A capsule history of classical music in the United States shows that concerts a century ago generated an automatic sense of occasion. The early Boston Symphony offered a rare opportunity to hear a great orchestra. There were no radios or recordings with which to hear orchestras at home. Contemporary music by Wagner and Dvorak was of pressing interest, as were such local composers as Chadwick and Foote. Boston's orchestra was its cultural signature. Similarly, Anton Rubinstein touring the United States in the 1870s was a revelation, and so was his repertoire of Beethoven sonatas, Chopin, and Schumann.

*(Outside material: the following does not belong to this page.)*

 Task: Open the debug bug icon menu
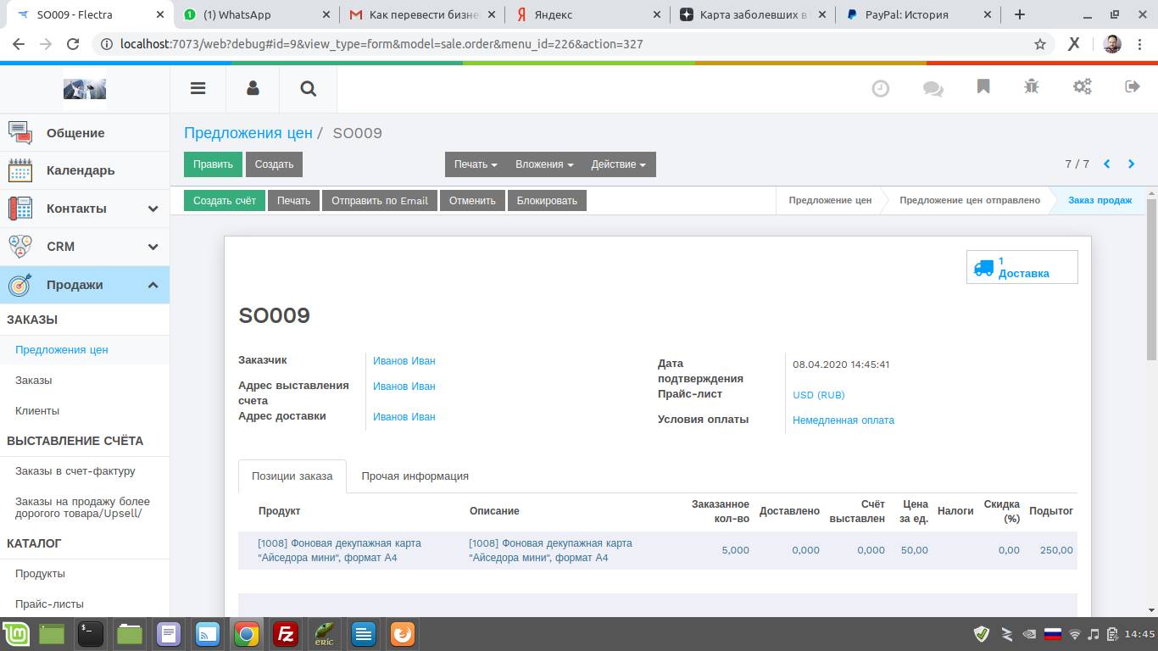(1032, 87)
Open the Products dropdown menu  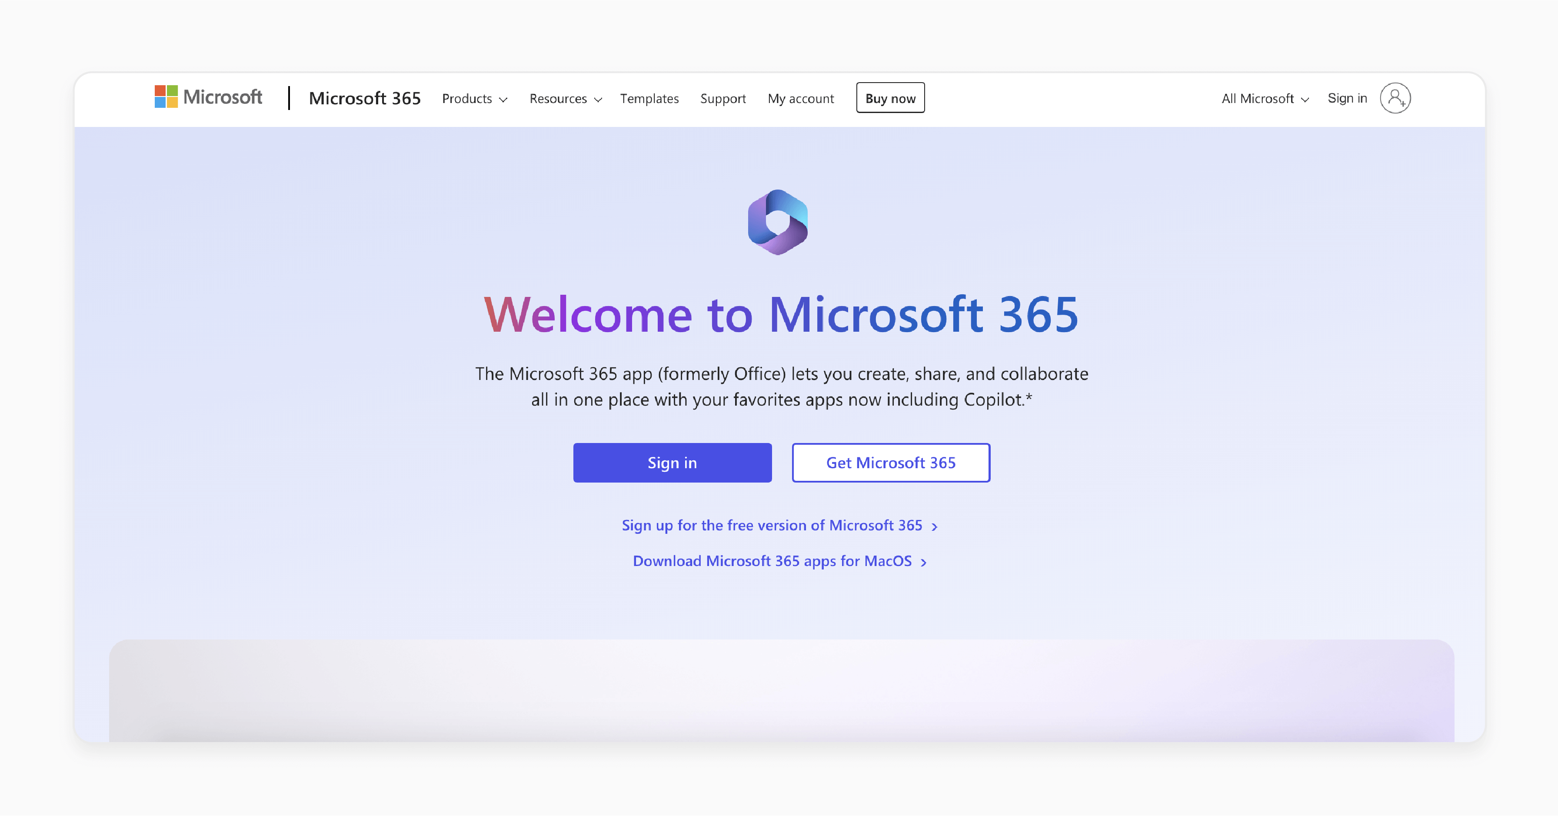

At its apex, at the end of the nineteenth century, classical music in the U.S. focused on an anticipated native repertoire of sonatas, symphonies, and operas. The most prominent musician in New York City was a composer: Antonin Dvorak. After World War I, however, America's musical high culture was preponderantly focused on the act of performance: great conductors and orchestras. Arturo Toscanini became the first non-composer pervasively to symbolize "great music."

Today, in "post-classical" times, contemporary composers (such as John Adams) have abandoned the ivory tower, and classical music is challenged to interact more fruitfully with popular and non-Western arts. To the extent that living composers can find a niche, to the extent that orchestras, opera companies, and presenters can mediate with the culture-at-large, classical music can be revivified

     (lecture and discussion with recorded examples and examples at the keyboard)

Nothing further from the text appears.